12 December 2022

Wicked!

Sam Bankman-Fried has been arrested in the Bahamas pending a US extradition order.

What took them so long?

Sam Bankman-Fried, the disgraced founder of the collapsed cryptocurrency exchange FTX, was arrested in the Bahamas on Monday after U.S. prosecutors filed criminal charges.

“S.B.F.’s arrest followed receipt of formal notification from the United States that it has filed criminal charges against S.B.F. and is likely to request his extradition,” the government of the Bahamas said in a statement.

The arrest was the latest stunning development in one of the most dramatic falls from grace in recent corporate history. Mr. Bankman-Fried, 30, was scheduled to testify in Congress on Tuesday about the collapse of FTX, which was one of the most powerful firms in the emerging crypto industry until it imploded virtually overnight last month after a run on deposits exposed an $8 billion hole in its accounts.

Prosecutors for the Southern District of New York confirmed that Mr. Bankman-Fried had been charged and said an indictment would be unsealed on Tuesday. Separately, the Securities and Exchange Commission said in a statement that it had authorized charges “relating to Mr. Bankman-Fried’s violations of our securities laws.”

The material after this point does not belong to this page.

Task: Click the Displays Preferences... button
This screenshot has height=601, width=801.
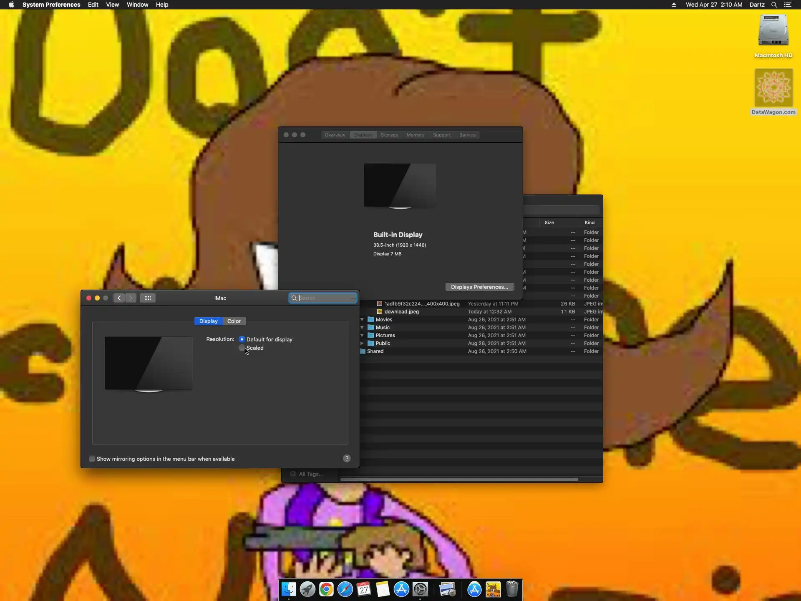Action: point(479,287)
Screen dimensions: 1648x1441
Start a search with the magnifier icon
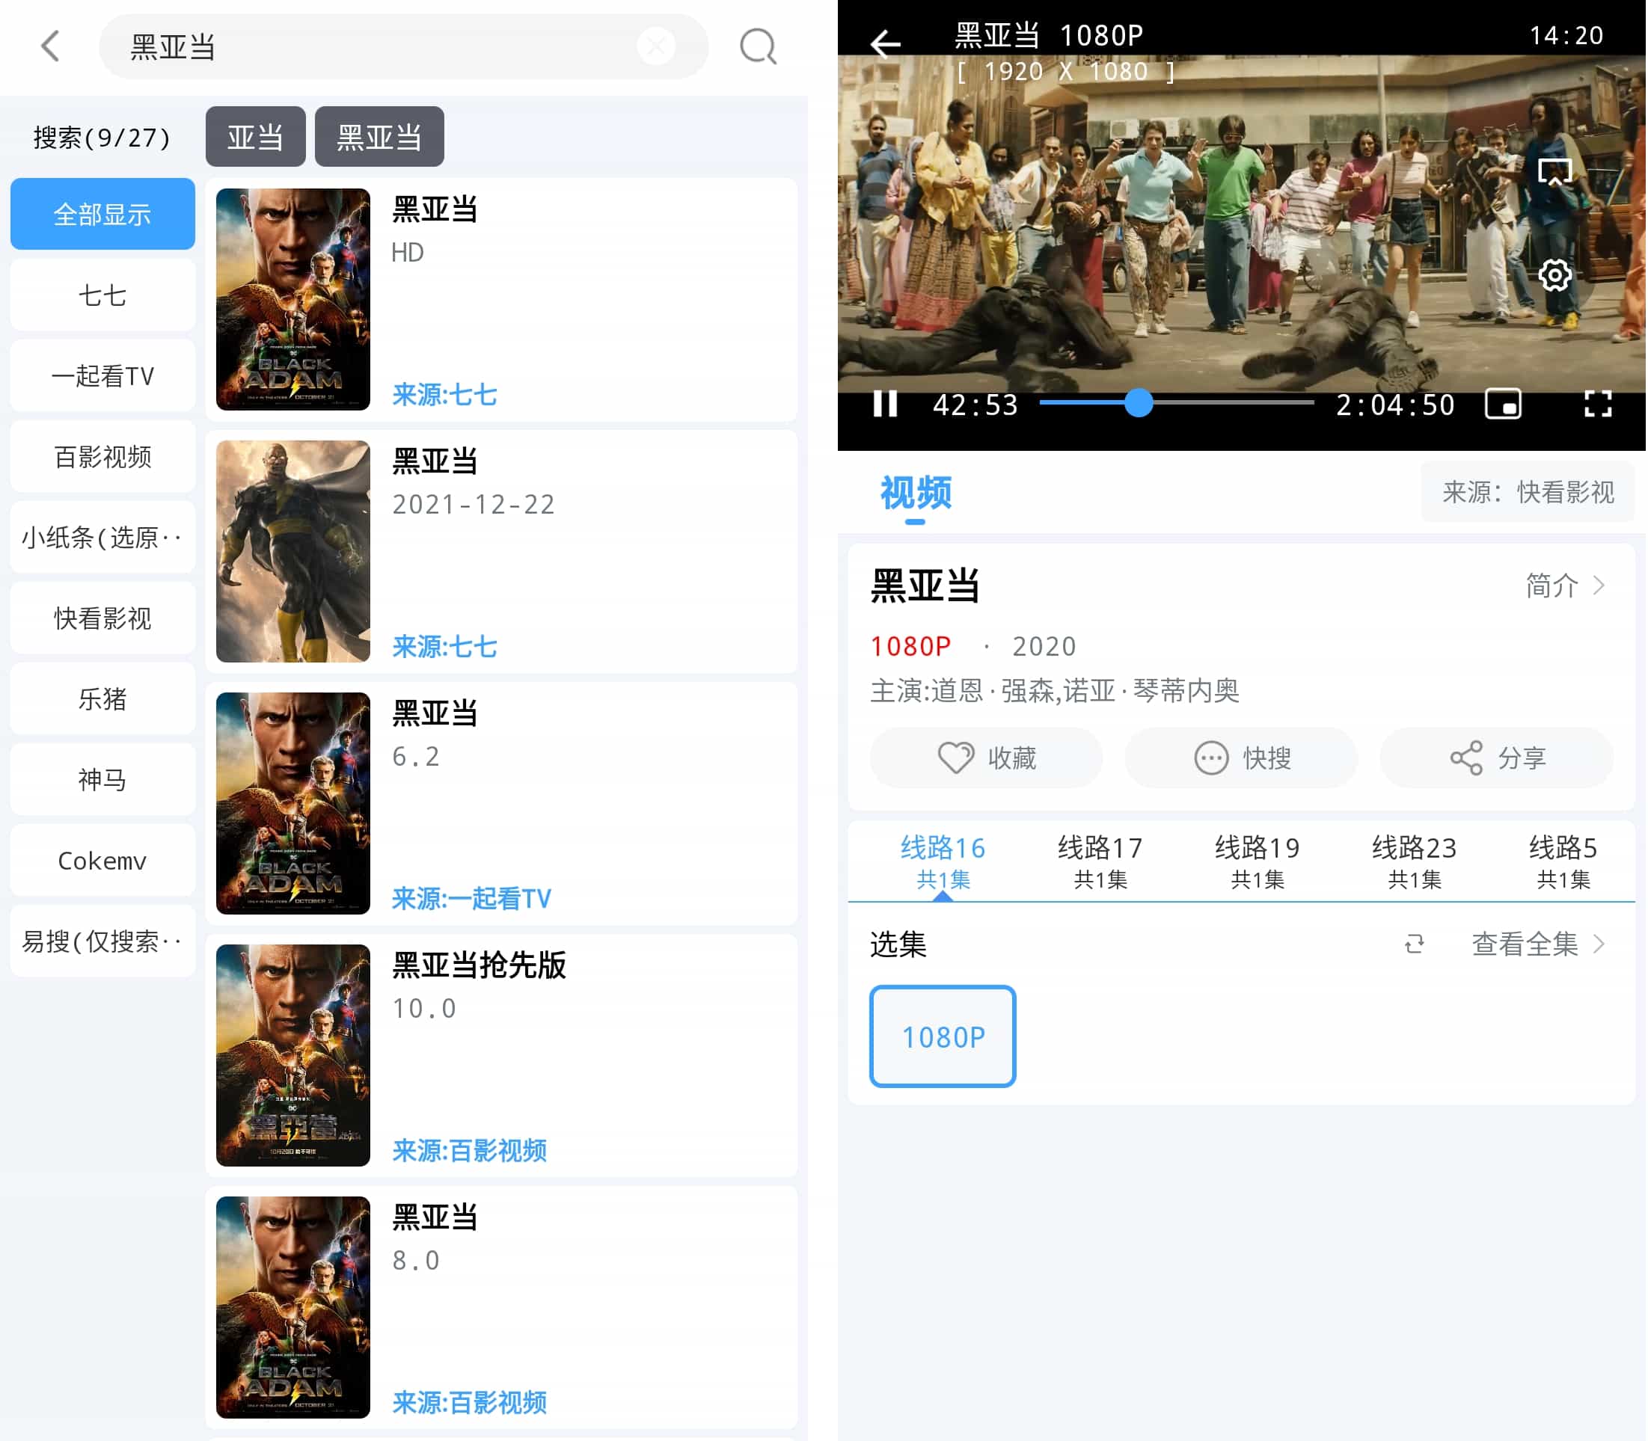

The criminal charges against Mr. Bankman-Fried included wire fraud, wire fraud conspiracy, securities fraud, securities fraud conspiracy and money laundering, said a person with knowledge of the matter.

Rather ironically, it appears that senior people at FTX had a secret group chat called, "Wirefraud." (As Anna Russell would say, "I'm not making this up, you know.")

Members of the inner circle of power at collapsed cryptocurrency exchange FTX formed a chat group called “Wirefraud” and were using it to send secret information about operations in the lead up to the company’s spectacular failure.

On the eve of the first big hearing in the US Congress this week that will investigate FTX’s collapse, The Australian Financial Review has learnt that FTX founders Sam Bankman-Fried and Zixiao “Gary” Wang, along with FTX engineer Nishad Singh and former Alameda Research chief executive Caroline Ellison, used a chat group on Signal in the hope that the information would remain hidden.

………

The news that the leaders of the company had a chat group called “Wirefraud” heightens concerns about the prospect of wrongdoing by Mr Bankman-Fried and his colleagues.

Gee, you think?

Rule 1 of doing crime is, "Do not make statements about doing crime in any medium where you leave a permanent record.

It appears that rule 0 of doing crime should be, "Do no make your chat group name an admission of crime."